About this task >> Repeat the entries below exactly as they appear, with no pictures.
- - -
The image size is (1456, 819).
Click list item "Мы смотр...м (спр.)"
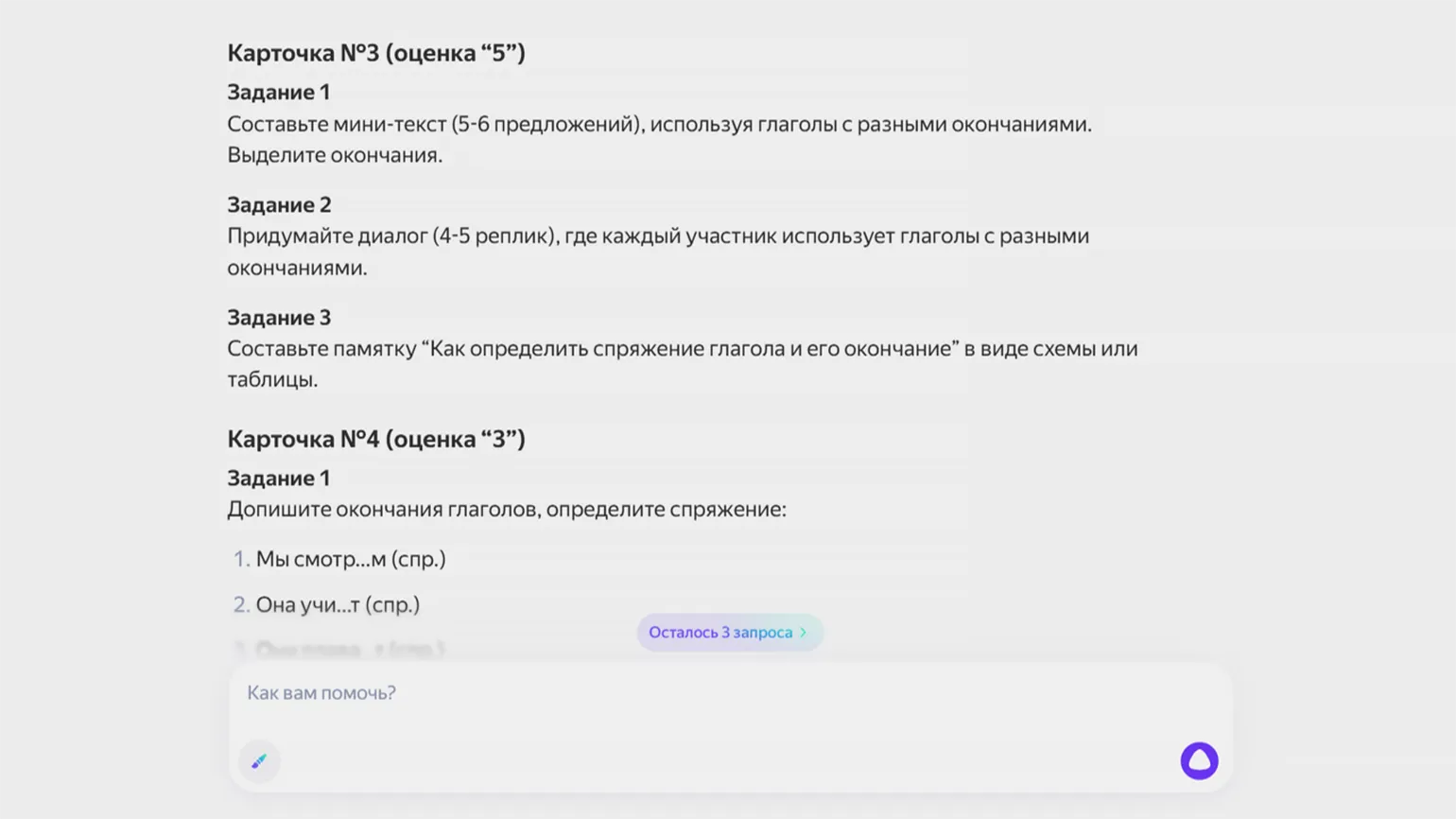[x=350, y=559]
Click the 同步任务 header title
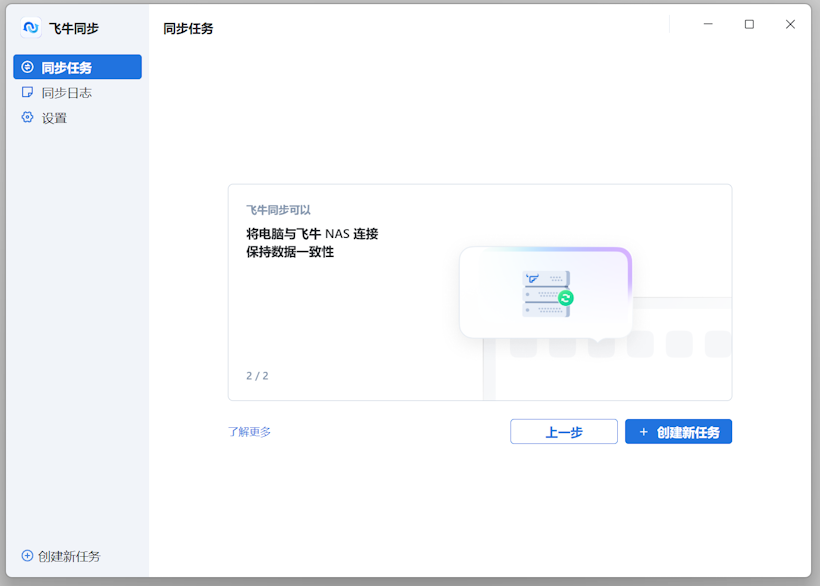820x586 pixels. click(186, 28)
- - -
Task result >>
The image size is (1456, 819).
Click list item "Мы смотр...м (спр.)"
[x=350, y=559]
Click the 同步任务 header title
820x586 pixels. click(186, 28)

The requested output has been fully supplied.